Che invece disprezzò Toni Negri, il quale «ha sempre mandato avanti gli altri imbottendo loro la testa di fregnacce spaventose, aria fritta, un ignobile bla-bla che poteva incantare solo i poveri diavoli». A non godere della stima di Montanelli, tra gli avversari, Palmiro Togliatti. «Era un burocrate, gran calcolatore ed esecutore di tutti i voleri di Stalin, non l’ho mai incontrato di persona, lo guardavo da lontano come si può guardare un lucertolone. Un sauro sopravvissuto a tutte le purghe». Stima invece per Mario Melloni, “Fortebraccio”, il polemista dell’Unità. Gli anni Ottanta sono gli anni in cui nascono professionalmente i suoi apprendisti. Beppe Severgnini ricorda le otto regole di scrittura apprese da Montanelli. «1) Avere qualcosa da dire. 2) Dirlo. 3) Dirlo brevemente. 4) Non ridirlo, se non è necessario. 5) Scriverlo esatto, 6) Scriverlo chiaro. 7) Scriverlo in modo interessante. 8) Scriverlo in italiano». E non è poco.

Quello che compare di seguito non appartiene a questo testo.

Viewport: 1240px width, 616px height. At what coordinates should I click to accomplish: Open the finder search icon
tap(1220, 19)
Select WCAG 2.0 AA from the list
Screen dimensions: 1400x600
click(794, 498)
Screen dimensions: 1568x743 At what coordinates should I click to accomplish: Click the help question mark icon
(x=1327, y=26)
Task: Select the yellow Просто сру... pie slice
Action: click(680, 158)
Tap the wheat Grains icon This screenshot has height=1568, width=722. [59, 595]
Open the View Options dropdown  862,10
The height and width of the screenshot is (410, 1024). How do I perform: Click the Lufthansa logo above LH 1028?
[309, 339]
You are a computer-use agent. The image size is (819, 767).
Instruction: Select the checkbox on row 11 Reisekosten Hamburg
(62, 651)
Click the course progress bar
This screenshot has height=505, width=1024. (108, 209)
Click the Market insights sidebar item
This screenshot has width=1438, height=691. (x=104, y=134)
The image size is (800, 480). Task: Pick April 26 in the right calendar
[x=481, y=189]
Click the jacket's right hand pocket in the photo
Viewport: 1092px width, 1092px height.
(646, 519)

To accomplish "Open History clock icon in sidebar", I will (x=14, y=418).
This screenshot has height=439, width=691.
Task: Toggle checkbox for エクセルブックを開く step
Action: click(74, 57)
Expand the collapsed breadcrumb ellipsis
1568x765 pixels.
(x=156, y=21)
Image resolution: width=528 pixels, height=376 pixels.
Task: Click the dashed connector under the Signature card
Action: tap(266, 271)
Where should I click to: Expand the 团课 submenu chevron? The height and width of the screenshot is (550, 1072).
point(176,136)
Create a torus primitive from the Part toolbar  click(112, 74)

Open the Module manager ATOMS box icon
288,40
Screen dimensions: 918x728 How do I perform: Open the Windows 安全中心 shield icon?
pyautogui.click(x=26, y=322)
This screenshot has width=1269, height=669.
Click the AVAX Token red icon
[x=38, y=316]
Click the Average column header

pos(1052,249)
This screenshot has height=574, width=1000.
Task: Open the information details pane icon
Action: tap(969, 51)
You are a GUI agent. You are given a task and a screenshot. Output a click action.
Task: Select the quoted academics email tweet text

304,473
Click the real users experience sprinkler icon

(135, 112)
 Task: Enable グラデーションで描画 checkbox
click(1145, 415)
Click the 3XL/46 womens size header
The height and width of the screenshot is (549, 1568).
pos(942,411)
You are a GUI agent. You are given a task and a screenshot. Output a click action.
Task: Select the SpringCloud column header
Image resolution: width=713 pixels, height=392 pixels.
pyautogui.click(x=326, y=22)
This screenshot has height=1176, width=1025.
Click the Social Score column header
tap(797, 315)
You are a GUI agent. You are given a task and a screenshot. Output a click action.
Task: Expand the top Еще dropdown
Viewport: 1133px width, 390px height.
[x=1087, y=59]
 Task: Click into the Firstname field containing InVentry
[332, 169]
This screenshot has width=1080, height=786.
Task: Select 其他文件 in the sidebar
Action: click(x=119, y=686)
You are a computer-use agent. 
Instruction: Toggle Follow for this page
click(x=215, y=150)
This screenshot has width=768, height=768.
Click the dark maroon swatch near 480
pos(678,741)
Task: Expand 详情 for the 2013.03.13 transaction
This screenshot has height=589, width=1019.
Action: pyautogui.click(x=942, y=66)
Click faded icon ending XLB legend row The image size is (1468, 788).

«La semplicità – grammaticale, sintattica, linguistica – di Montanelli non deve ingannare», continua Severgnini. «È frutto di un talento naturale, ma anche di esercizio, fatica, buoni maestri e molte letture, italiane e internazionali». Consumato il divorzio con l’editore Berlusconi, Montanelli uscì dopo vent’anni dal giornale che aveva fondato. Il 22 marzo 1994, ricorda Donata Righetti, era di nuovo in edicola con la Voce. Quasi mezzo milione di copie esaurite fin dal primo mattino. La Voce era una public company, cioè ad azionariato diffuso. «Un autentico calvario per Montanelli, che per carattere non avrebbe mai voluto chiedere niente a nessuno», ricorda Righetti. Tuttavia, «il tradizionale popolo montanelliano in quel nuovo giornale non si riconosceva affatto». Per i suoi attacchi a Berlusconi, Montanelli venne riabilitato dalla sinistra che lo aveva combattuto per oltre mezzo secolo. Nato fascista e morto comunista per alcuni. Una sciocchezza.
Quando venne archiviata la breve e sofferta avventura della Voce, Paolo Mieli, direttore del Corriere e Afeltra lo fecero rientrare in Via Solferino. Agnelli, proprietario della testata, era d’accordo a farlo direttore, ma Montanelli rifiutò. Scomparve nel luglio 2001 nella camera 601 della clinica Madonnina di Via Quadronno a Milano. Lì, dove Dino Buzzati aveva ambientato “Sette piani”, pubblicato nel 1938 su La Lettura. Montanelli definì “adorabile” il Franz Kafka italiano e “il più grande scrittore vivente”. Lo difese sempre dalle invidie dei colleghi. I due stavano in Via Solferino nella medesima stanza, ma l’autore de Il deserto dei Tartari non avrebbe potuto raggiungerlo al Giornale, vista la morte prematura nel 1972. Montanelli invece attraversò tutto il secolo. Il suo Novecento. Ed è ricordato oggi come un mito innovativo ed anticonformista, ribelle e conservatore, avanguardista e liberale. Si considerava senza padroni e interessi. Di certo, era senza paura.